The rise of e-commerce and the ascension of amazon.com Inc. have pressured retail executives to embrace robotics in recent years, but integration problems among various hardware platforms and enterprise software products have stymied the vision of applying artificial intelligence (AI) and data analytics, SVT Robotics CEO and Co-founder A.K. Schultz said in a briefing.

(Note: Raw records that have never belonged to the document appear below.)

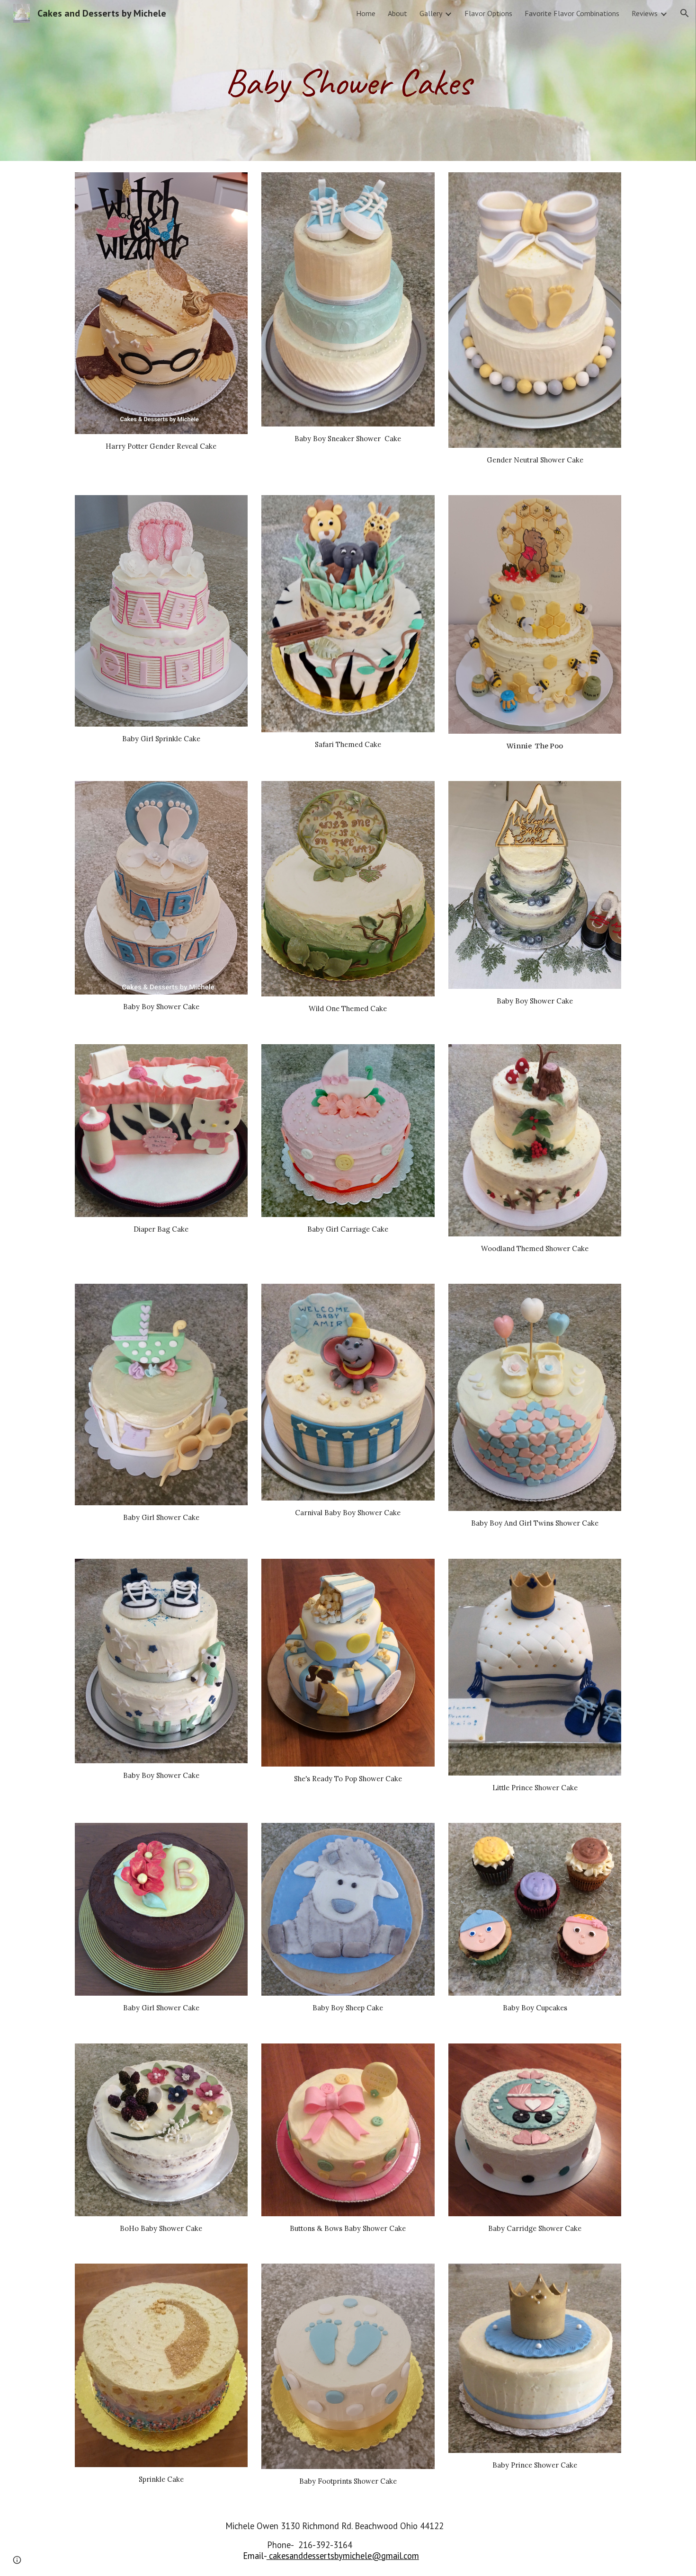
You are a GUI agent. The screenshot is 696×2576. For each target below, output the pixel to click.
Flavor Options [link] (488, 13)
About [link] (397, 13)
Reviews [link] (645, 13)
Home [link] (365, 13)
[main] (348, 80)
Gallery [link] (430, 13)
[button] (684, 13)
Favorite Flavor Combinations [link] (572, 13)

However, solutions have been slow to arrive, because as individual robotic automation products are connected to host systems like warehouse management system (WMS) and warehouse executive system (WES) software, the combined, complex system becomes “brittle” and resistant to upgrades, Schultz said.

According to SVT, the problem can be solved by creating an intermediate “abstraction level” that sits between those various hardware and software products, allowing an array of best-in-class “point solutions” to communicate through a single medium.

Schultz says this approach will free robotics clients such as third party logistics providers (3PLs) to avoid the requirement of using a single, large technology provider and instead to pick—and quickly install—any robotic solution that fits the demands of their various clients. “Being agnostic about robotics and technology, we’re focused on integration only; we don’t make machines, robots, WMS, LMS, or TMS,” Schultz says. “We make a common layer that people can agree on, and that will drive the industry forward.”